Two young Moorhens preened on a dead willow in the Long Water near the Italian Garden.

One of the Great Crested Grebe chicks from the west end of the island pestered its mother, who was preening and didn't want to be disturbed. The adults are beginning to fade into their winter plumage.

The male Mute Swan on the Serpentine with two teenage cygnets patrolled the border of his territory. This is the very aggressive swan who killed another when the cygnets were just hatched.

Job done, he returned to his family.

A Mallard went to sleep facing downwind and got its feathers ruffled.

The pigeon-eating Lesser Black-Backed Gull trotted past Blondie as he went to hunt. The two share a territory but have completely different interests and don't bother each other.

Another Egyptian Goose at the Dell restaurant saw a Carrion Crow dunking a bit of bread ...

... and waded in and grabbed it.

A Black-Headed Gull found the discarded end of an ice cream cone, which it managed to swallow whole with some difficulty.
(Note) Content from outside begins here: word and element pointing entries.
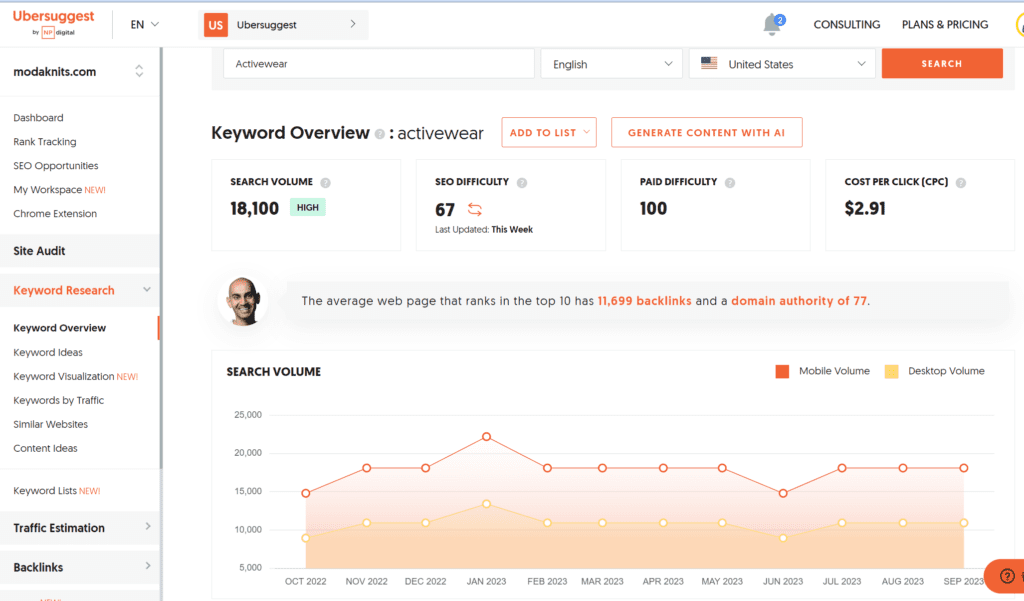Open the United States country selector

pos(788,62)
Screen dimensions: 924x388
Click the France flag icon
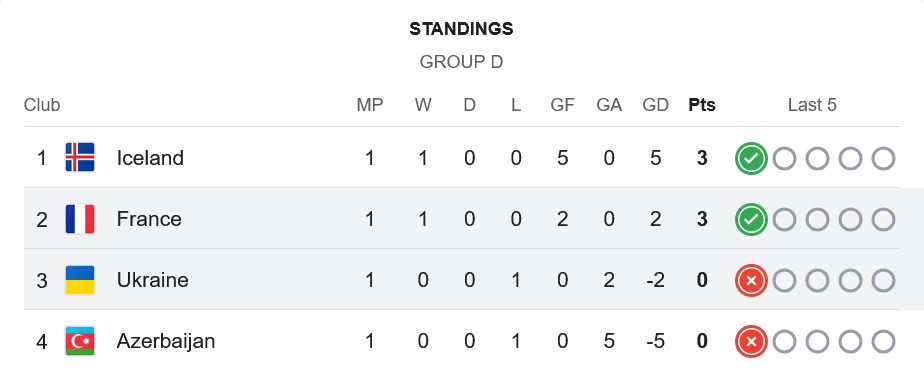pos(80,219)
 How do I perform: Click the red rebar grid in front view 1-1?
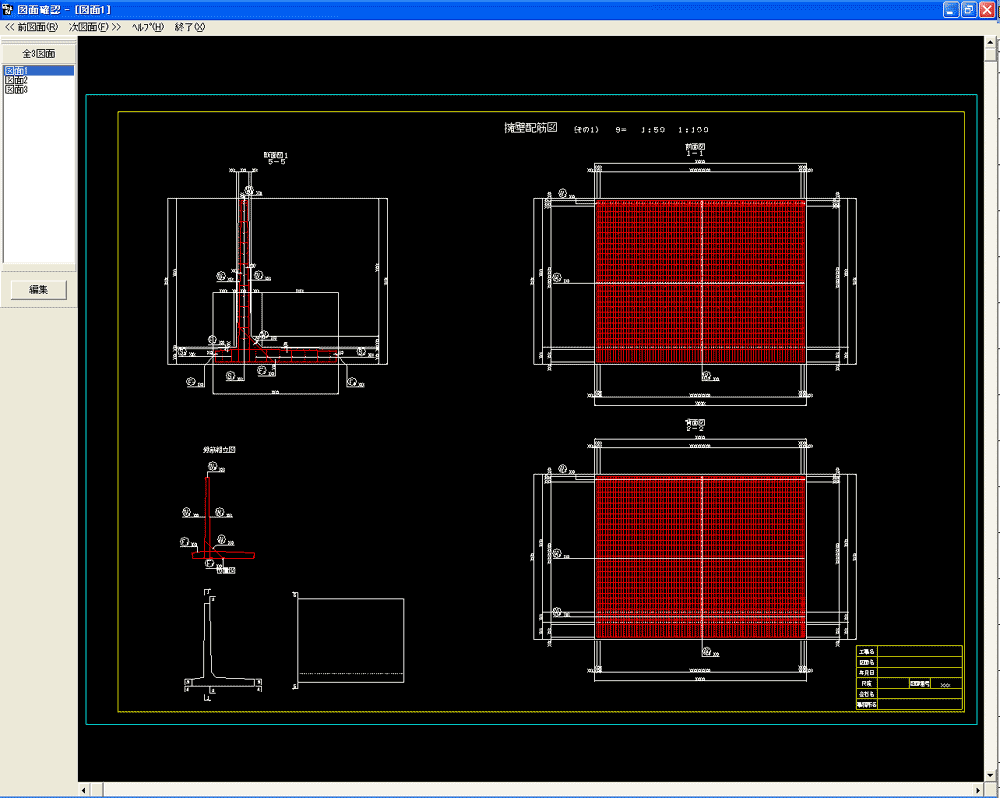click(700, 280)
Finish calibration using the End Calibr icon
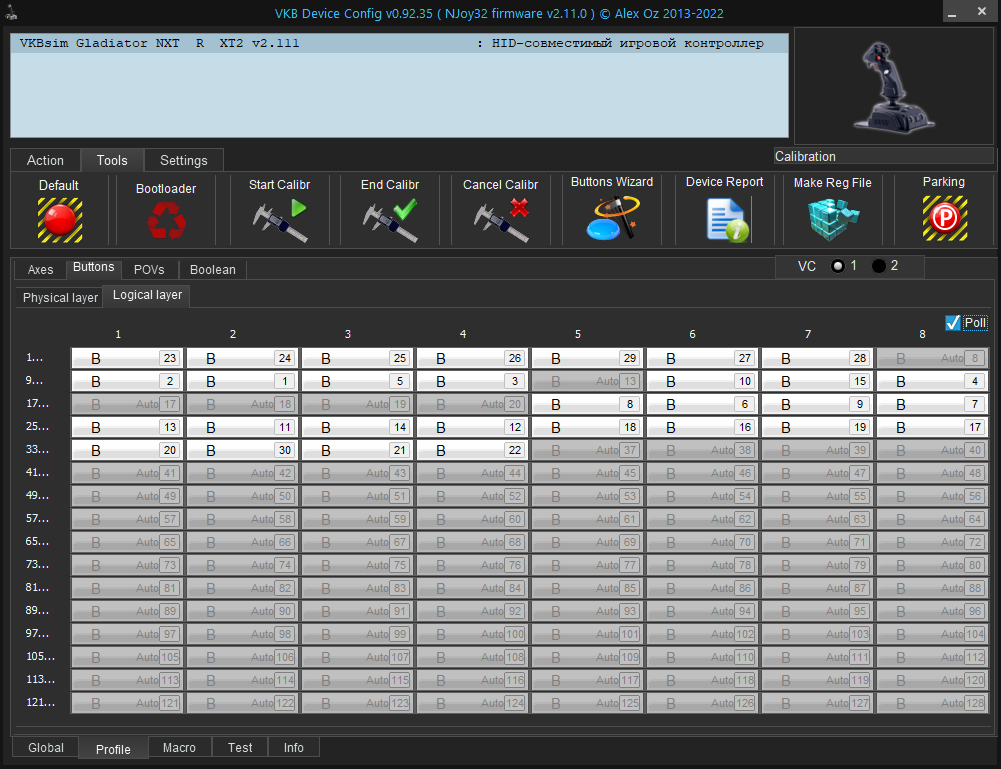Image resolution: width=1001 pixels, height=769 pixels. (x=389, y=220)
The ledges on the Serpentine bridge provide a good place for Grey Herons to keep a lookout.

The Grey Wagtail was zooming up and down the Dell catching insects. It paused for a moment on a rock at the bottom of the waterfall.

Long-Tailed Tits worked over a tree near the bridge.
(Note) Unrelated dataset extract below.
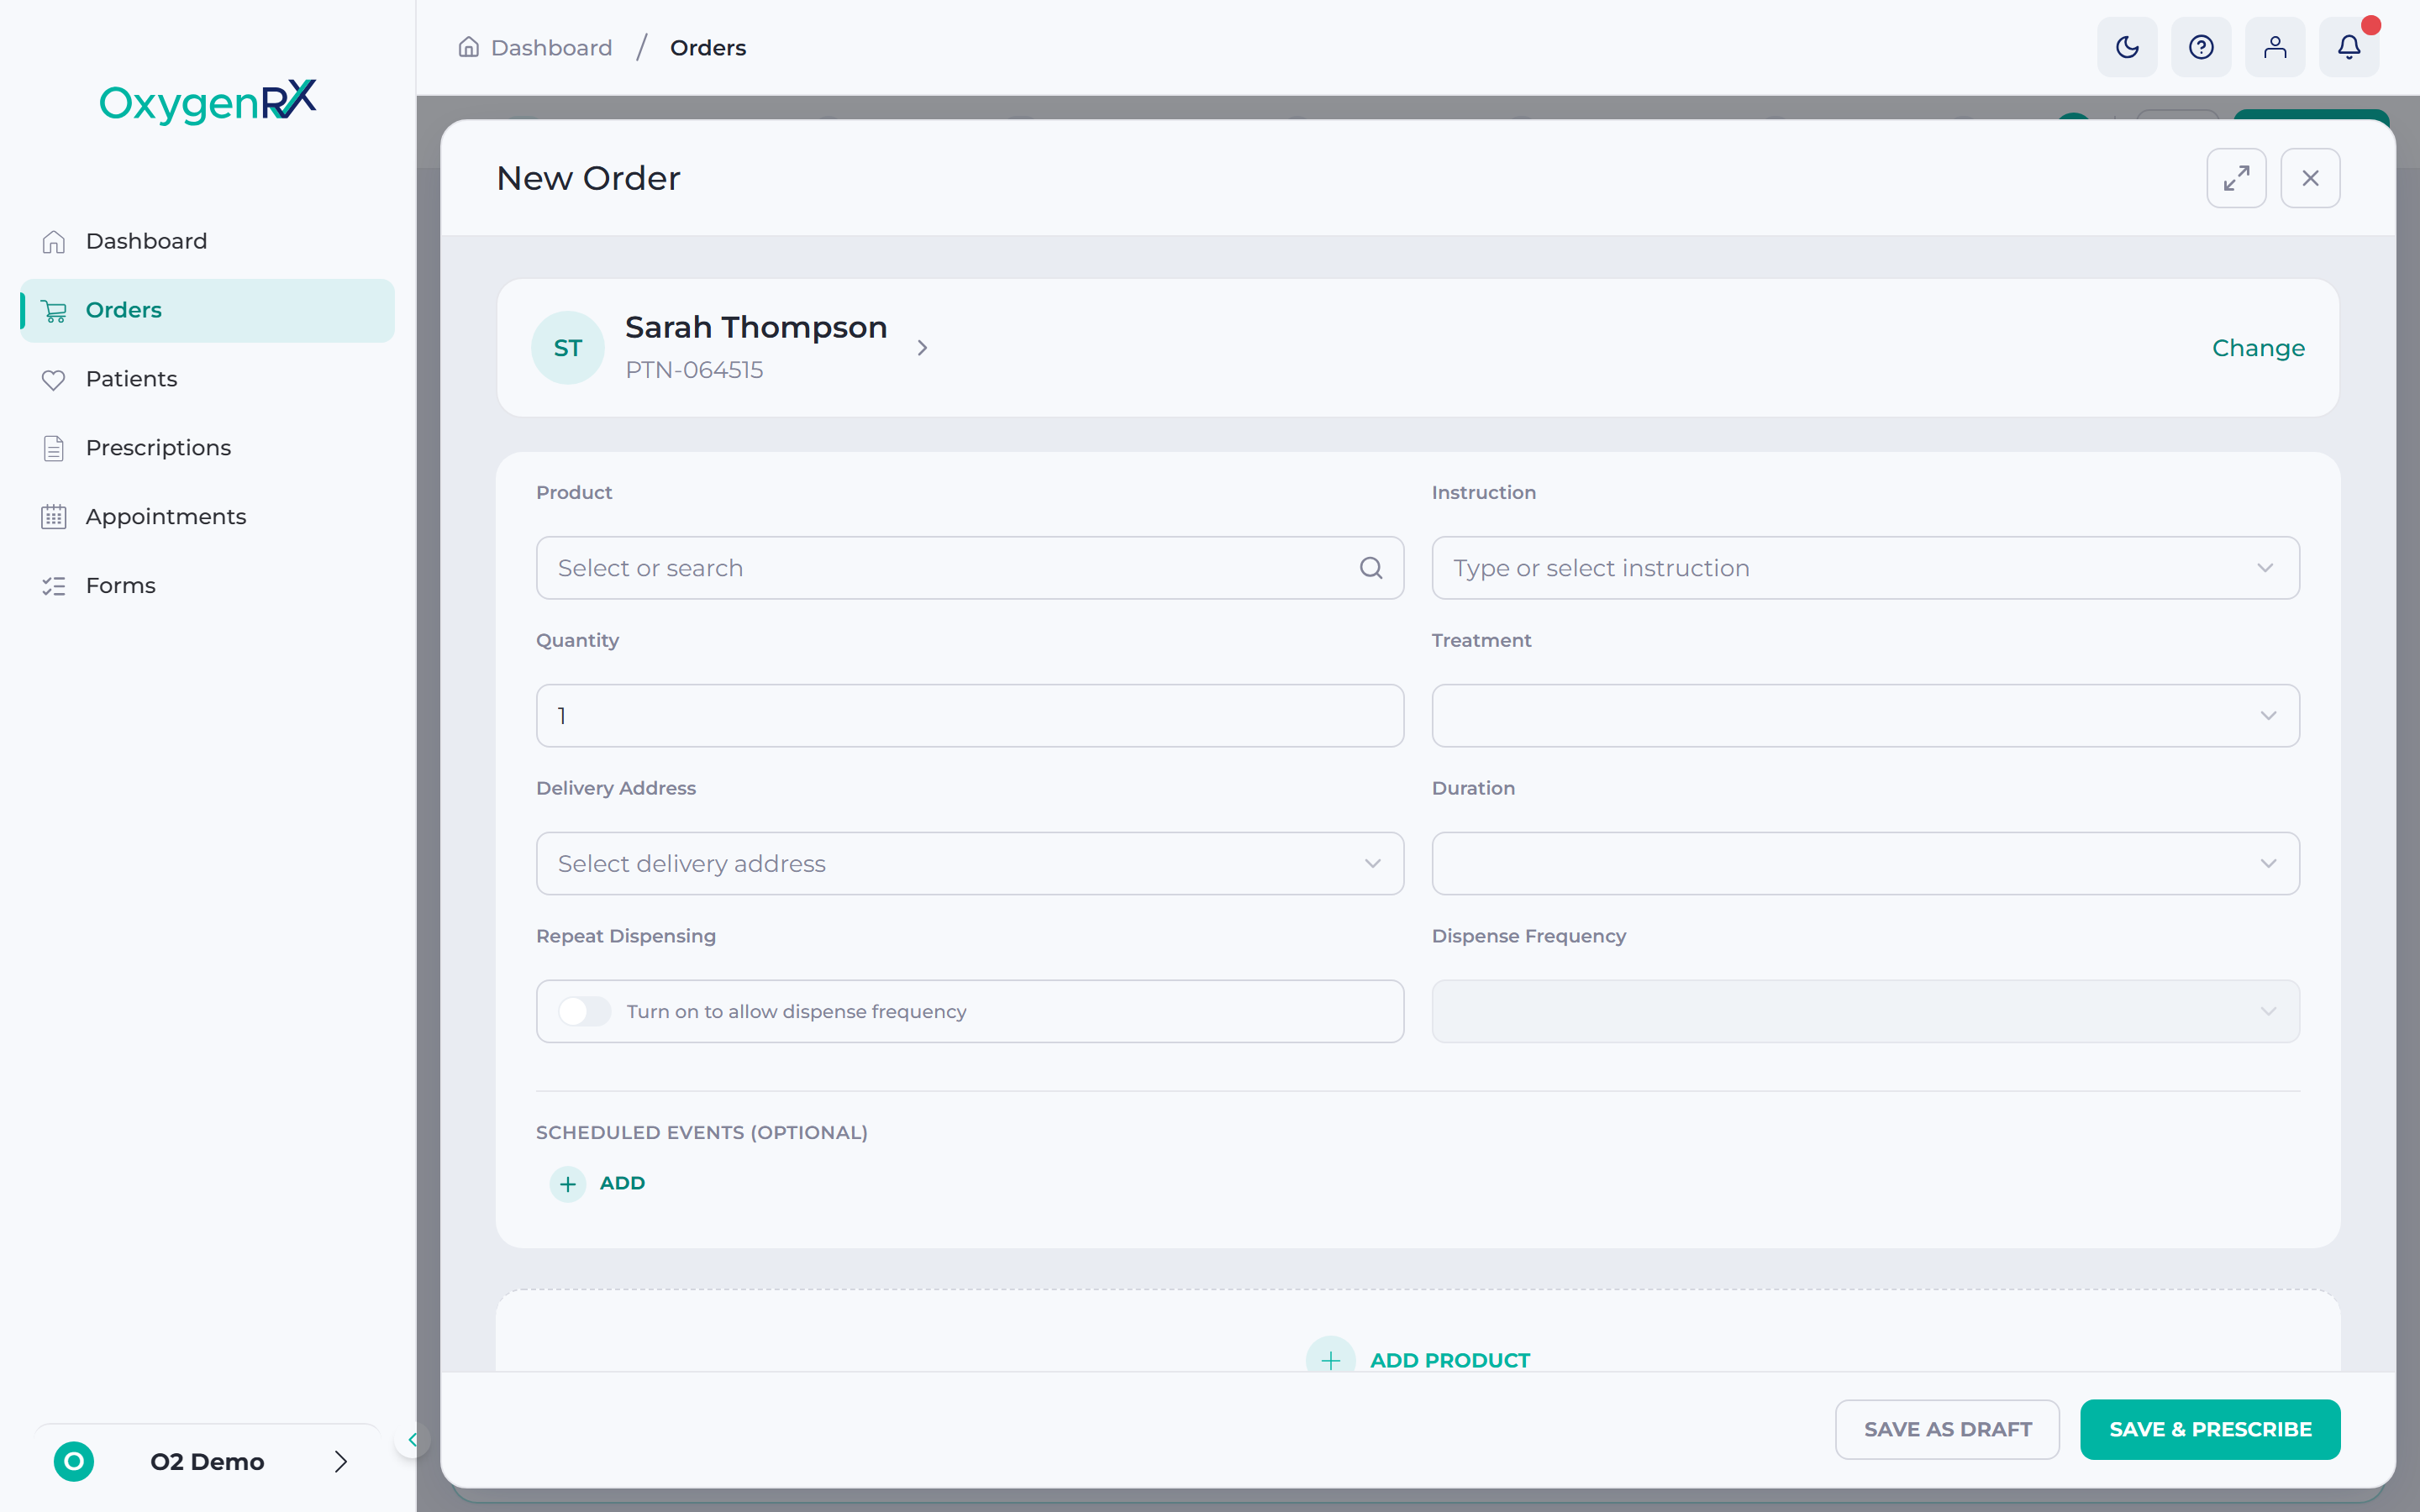
Task: Expand the New Order dialog fullscreen
Action: 2236,178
The nest in the broom bush in the Rose Garden, abandoned months ago, is still intact -- a tribute to the skill of the builders.

The lavender patch in the Rose Garden, a favourite place for bees, has now withered. But there is a miniature species of lavender planted around the flower beds, less fragrant but a Buff-Tailed Bumblebee found it satisfactory.
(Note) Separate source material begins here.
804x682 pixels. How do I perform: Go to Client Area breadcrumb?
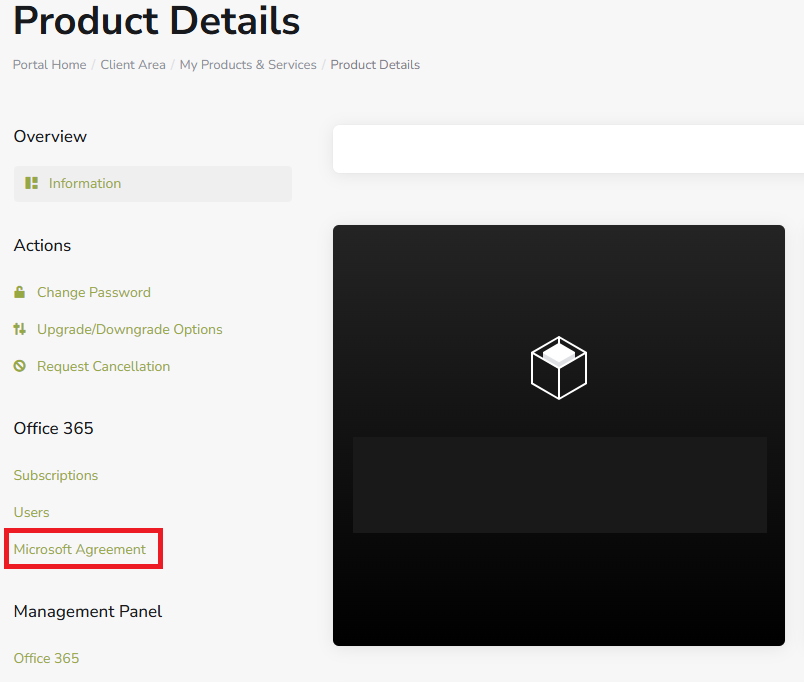coord(133,65)
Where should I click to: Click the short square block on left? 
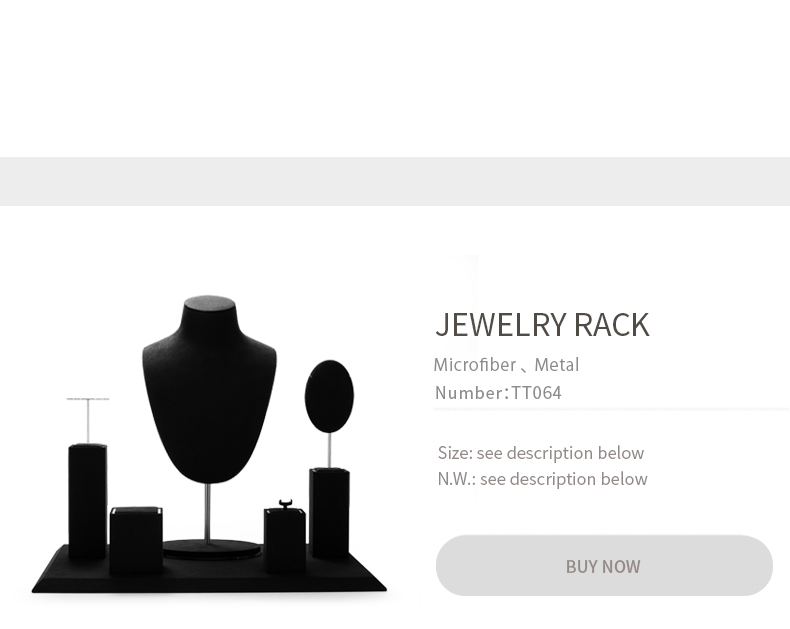[x=136, y=539]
Lavender honey is sought after and expensive.


  1. I wonder why they choose some flowers and not others. I imagine they see things and colours we cannot.

    Very sad little vignette of the abandoned nest. It reminds me of that famous short story, ""For sale: baby shoes, never worn."

    Dare I ask if Blogger is behaving itself today, or have you tamed into submission?

    1. Darn. Read a couple of posts back, I see Blogger is still its unbearably disastrous self.

    2. I have noticed that a bee tends to visit flowers of the same colour, as if there were specialists in purple or red or white. But maybe this is just because their little minds can only think of one thing at a time. They can certainly see some way into the ultraviolet, and many flowers have ultraviolet guide lines on the petals converging at the centre, acting like the markings on a helicopter landing pad.

      I don't see the nest as sad. It did its job very well and the young Long-Tailed Tits are now flying around the park with their family.

      Blogger is as bad as ever, but I have found ways round the bugs. It's taking much longer to assemble the blog, though, on account of having to put in and position each picture one at a time.

  2. Ralph, I am sorry to hear that the new blog format is giving you so many problems. You bring so much pleasure that it pains me to think that your having to overcome these stressful and time consuming problems.

    1. Thank you. I'm finding ways round the problems but it takes much longer to assemble the blog.